畑地では、生産性を向上させるために施肥をおこないます。作物に利用されなかった窒素やリン等の栄養塩は、河川へ流出し、湖の富栄養化の要因となります。霞ヶ浦流域も例外ではなく、49小流域において、5回の河川水質調査をおこなった結果(図1)、季節に関わらず、畑地率が高い小流域では硝酸濃度(水質悪化の指標)が高いことがわかりました(図2)。しかし、畑地率が高いにも関わらず、硝酸濃度が低い(水質が良い)小流域も見つかりました(図2)。本研究では、畑地率も高く、硝酸濃度も低い流域を数値化し、それらの数値がどのような要因と関連しているかを分析しました。

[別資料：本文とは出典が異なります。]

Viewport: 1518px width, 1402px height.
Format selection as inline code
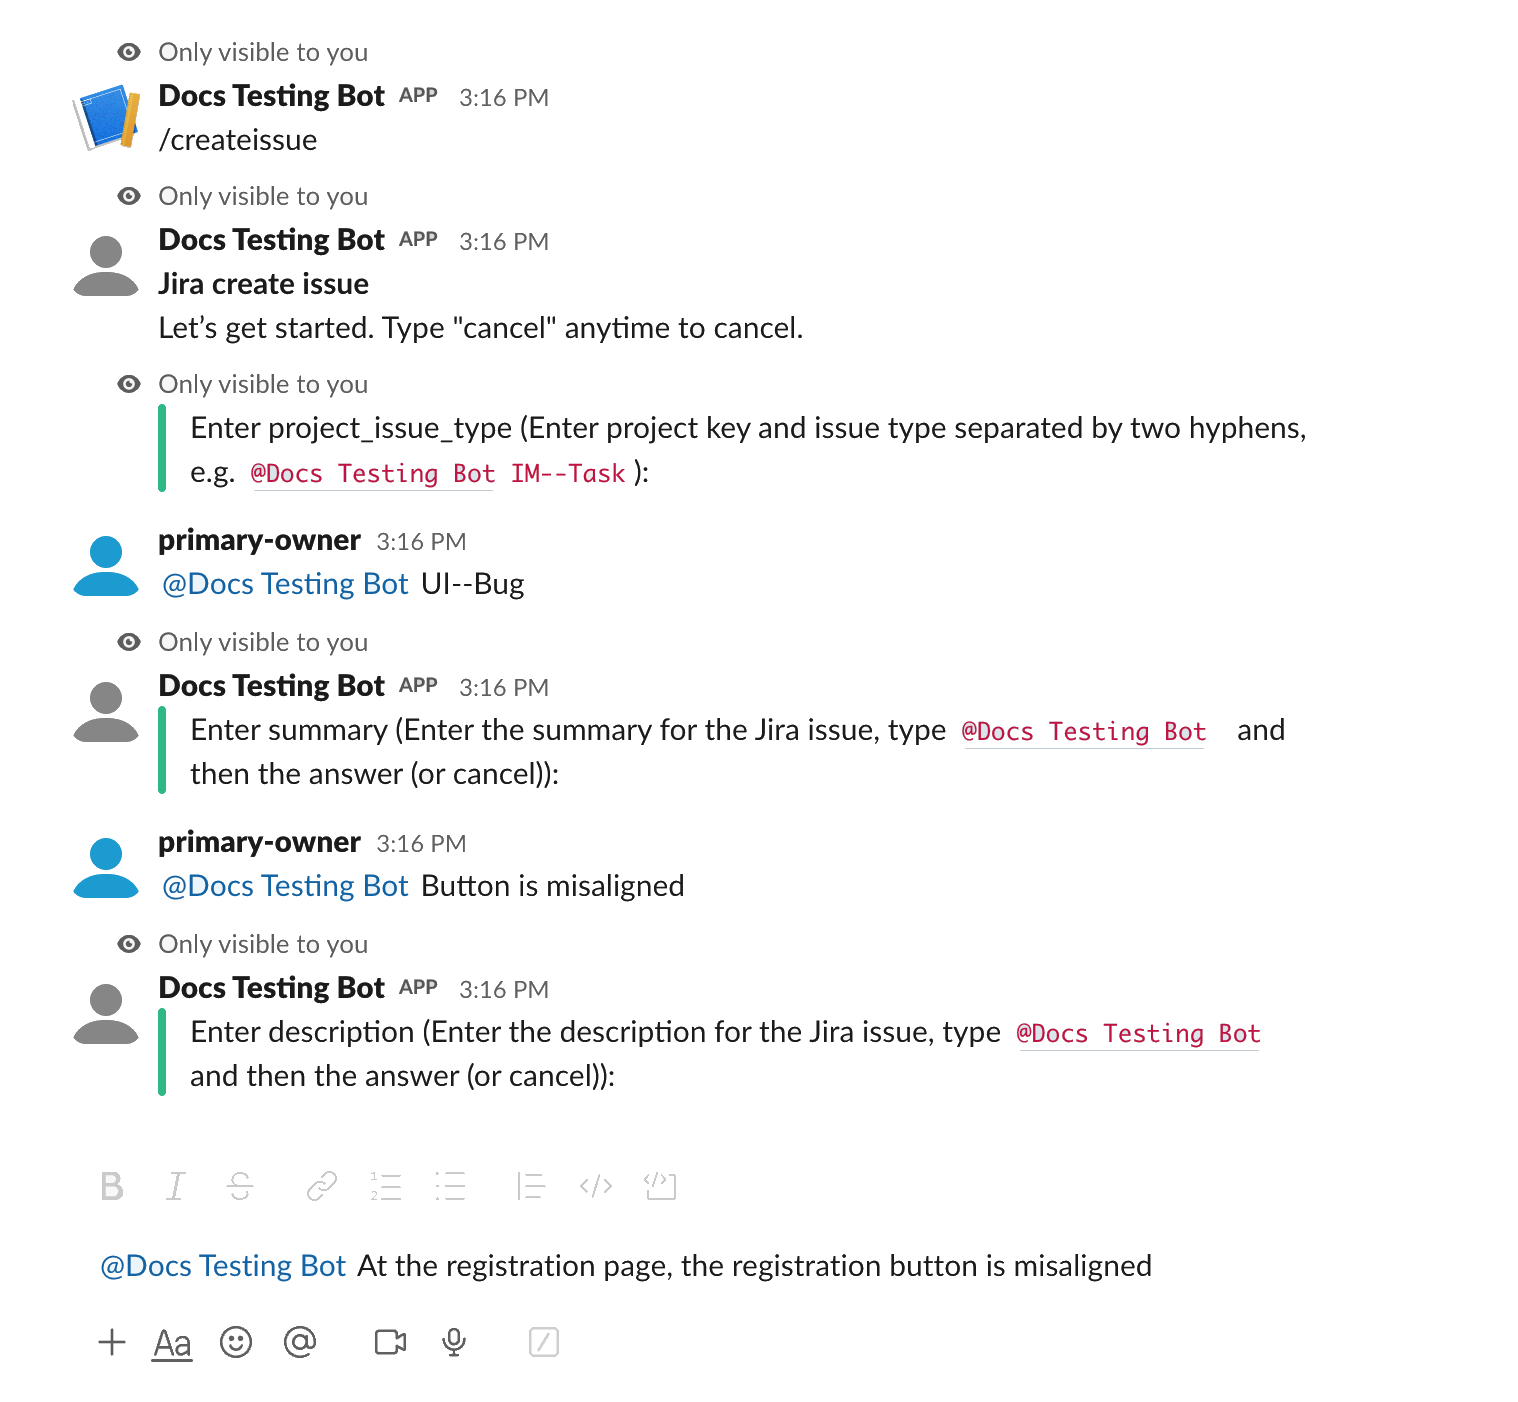click(596, 1186)
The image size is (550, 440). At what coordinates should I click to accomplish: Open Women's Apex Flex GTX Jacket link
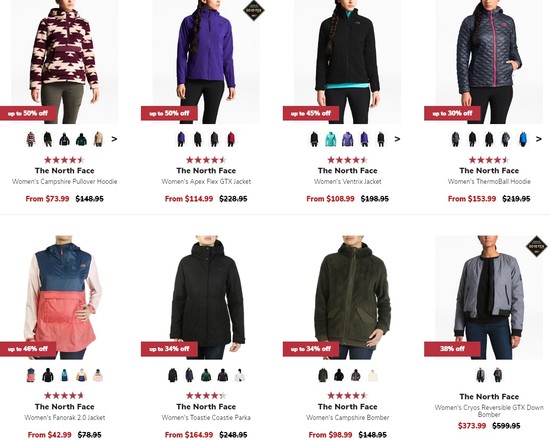pyautogui.click(x=206, y=182)
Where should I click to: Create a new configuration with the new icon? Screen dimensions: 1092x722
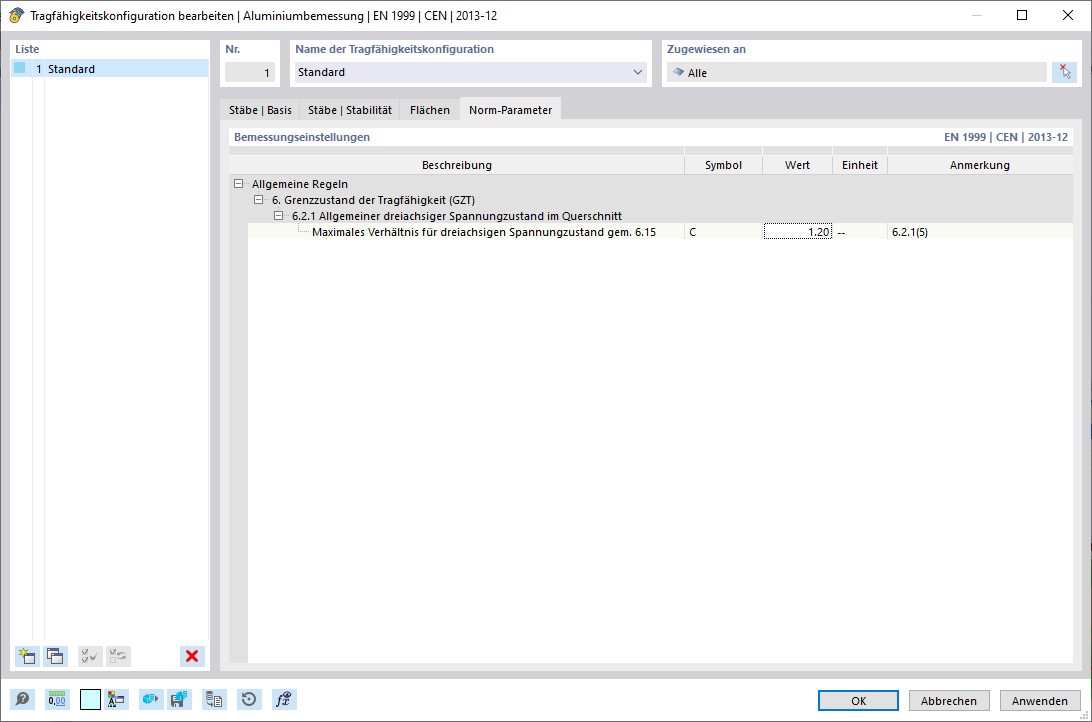26,656
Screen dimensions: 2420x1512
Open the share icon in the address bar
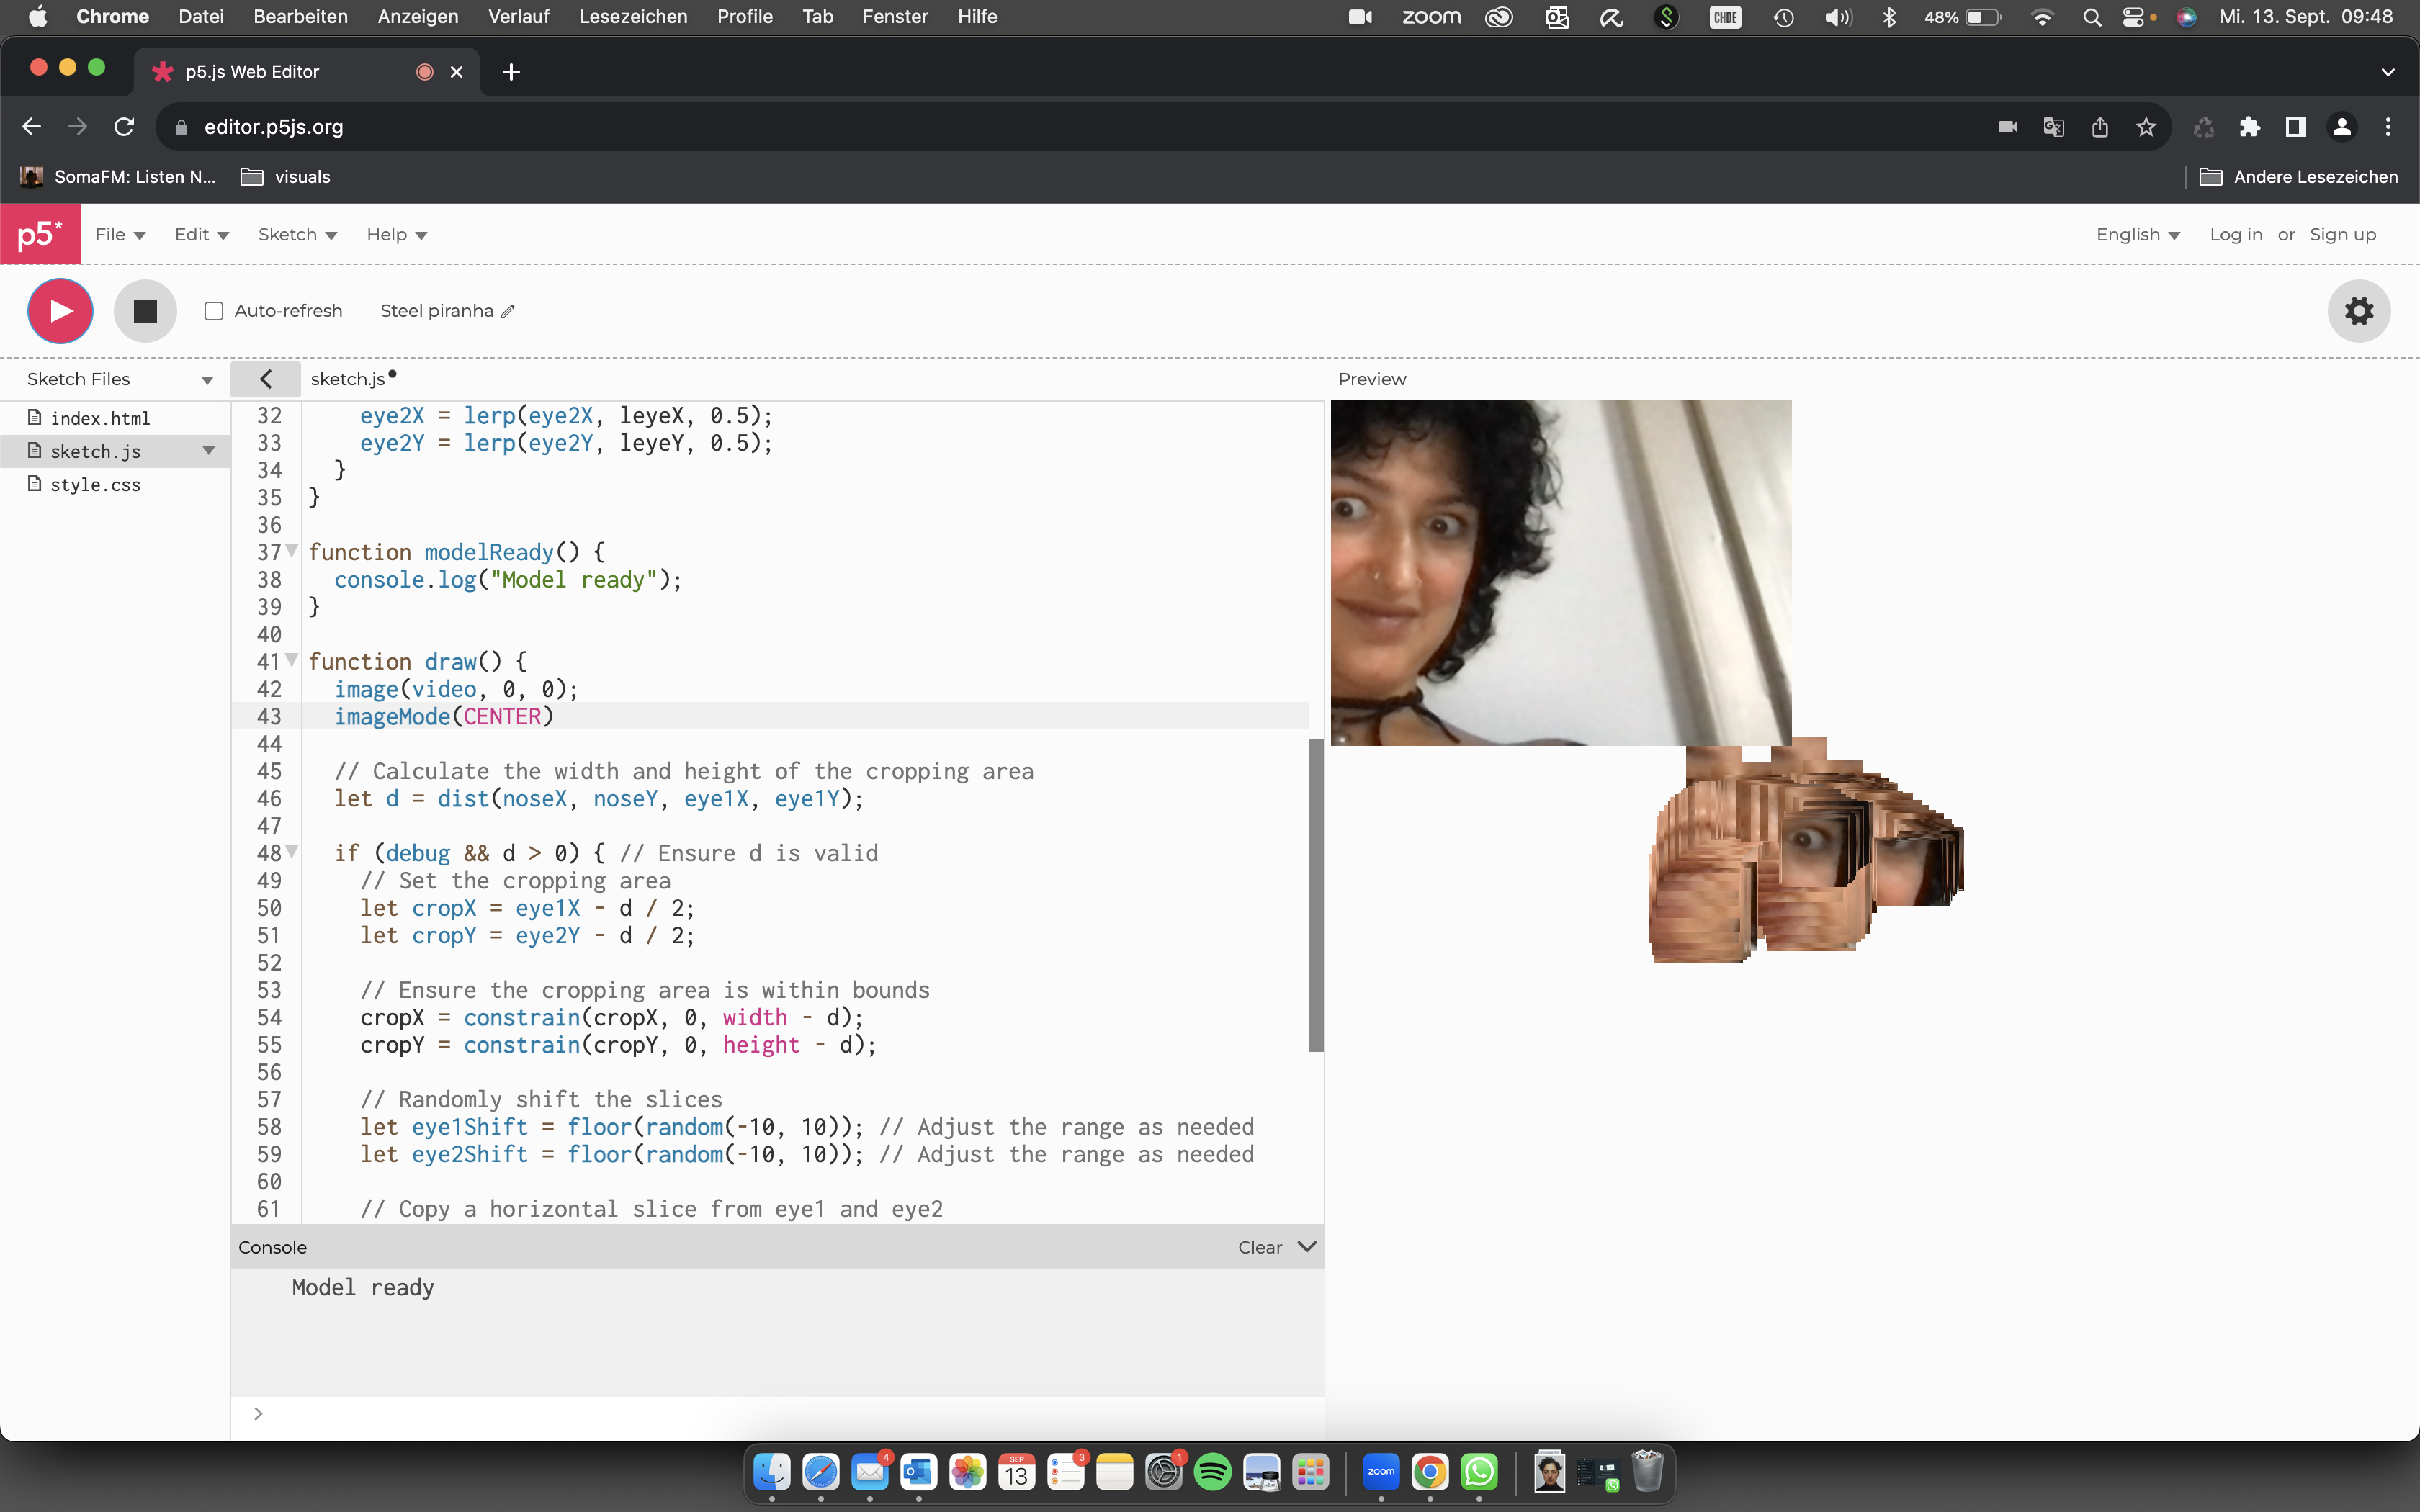coord(2099,126)
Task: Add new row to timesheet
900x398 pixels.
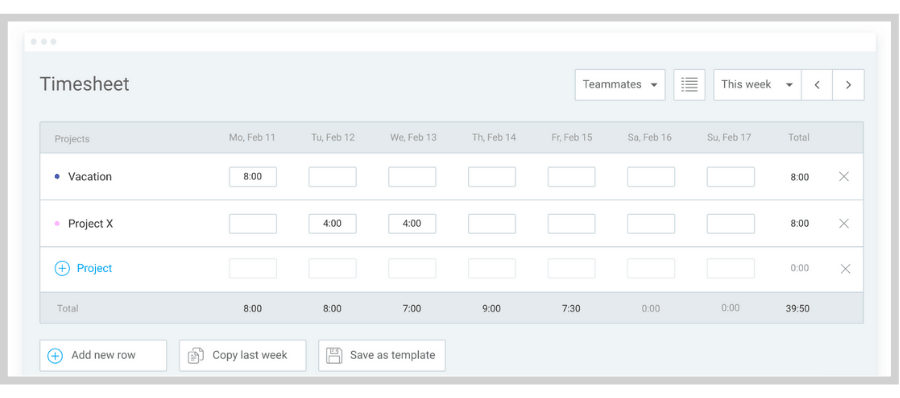Action: pos(103,356)
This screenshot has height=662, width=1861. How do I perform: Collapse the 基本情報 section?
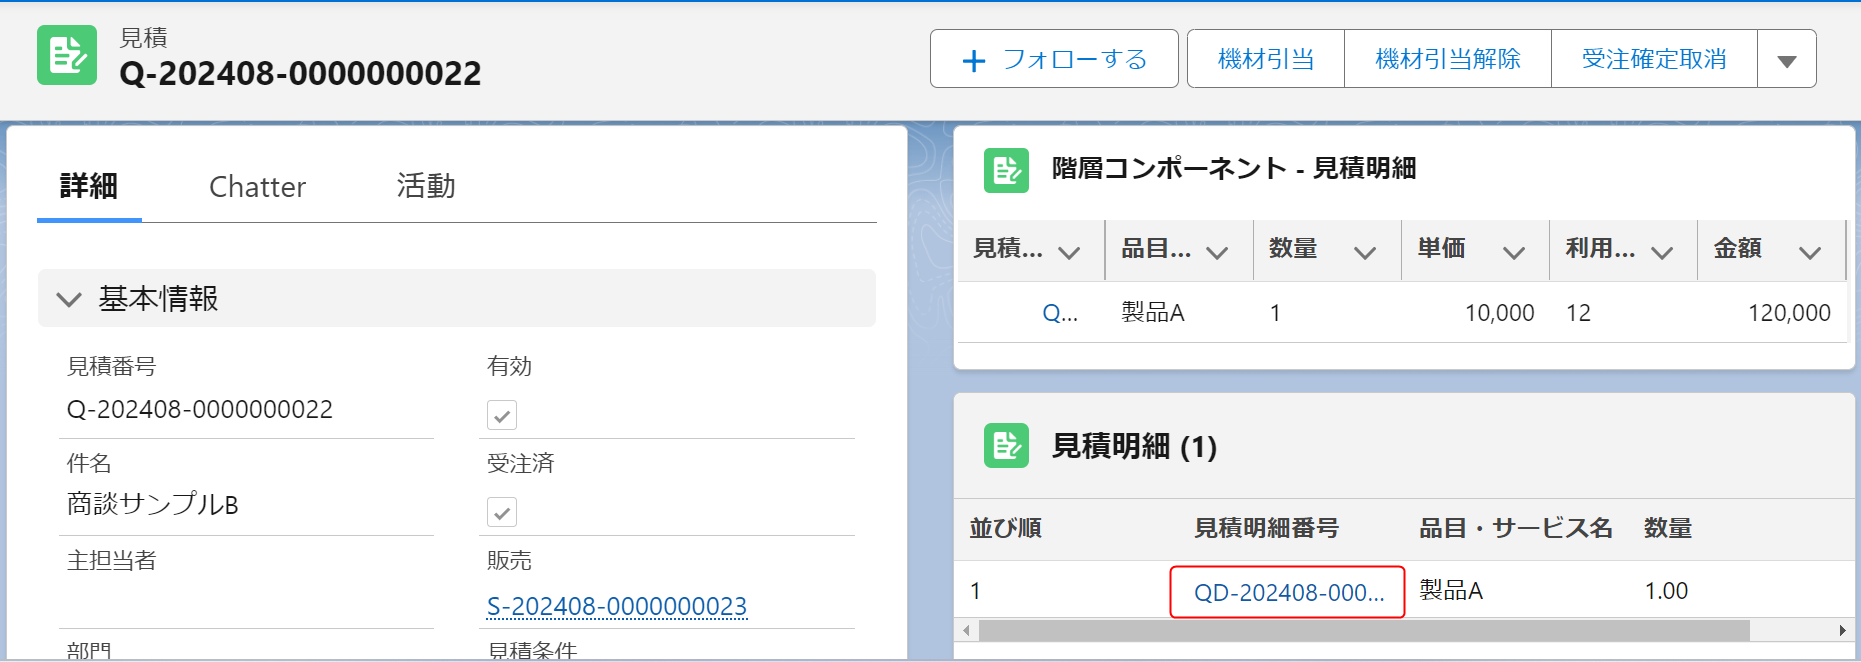(x=69, y=299)
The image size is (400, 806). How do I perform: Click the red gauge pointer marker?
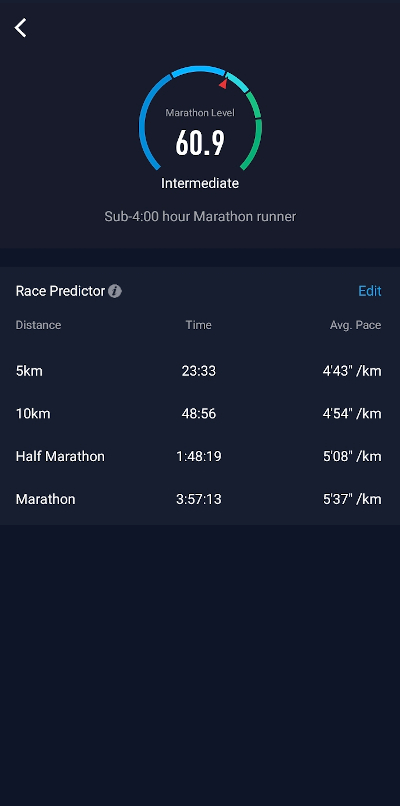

その結果、ため池(図3)などの湿地率が高い小流域では、畑地率も高いにも関わらず、硝酸濃度が低いことがわかりました。湿地は、脱窒などを通じて窒素を除去する働きが広く知られていますが、流域スケールでもその効果が発揮されていることが示されました。本研究から、湿地の保全・再生が、農業生産と水質のトレードオフを緩和する可能性が示唆されました。湿地は、生物多様性の保全、洪水調整の観点からも重要であることから、湿地の保全・再生は多様な生態系サービスの維持にもつながることが期待されます。

※ 脱窒:微生物の活動により硝酸イオンなどの窒素化合物が還元され、窒素ガスとして大気中に放出される作用。

川での採水の様子の写真

図1:川での採水の様子
霞ヶ浦の49小流域で見られれた畑地率と硝酸濃度の関係のグラフ
図2:霞ヶ浦の49小流域で見られれた畑地率と硝酸濃度の関係
正の相関関係が認められる一方、バラツキも見られます。畑地率が高いにも関わらず、
硝酸濃度が低い(水質が良い)小流域があることに注目(例:オレンジの矢印で示した小流域)。



霞ヶ浦流域にあるため池の写真

図3:霞ヶ浦流域にあるため池
脱窒などの水質浄化機能が高い。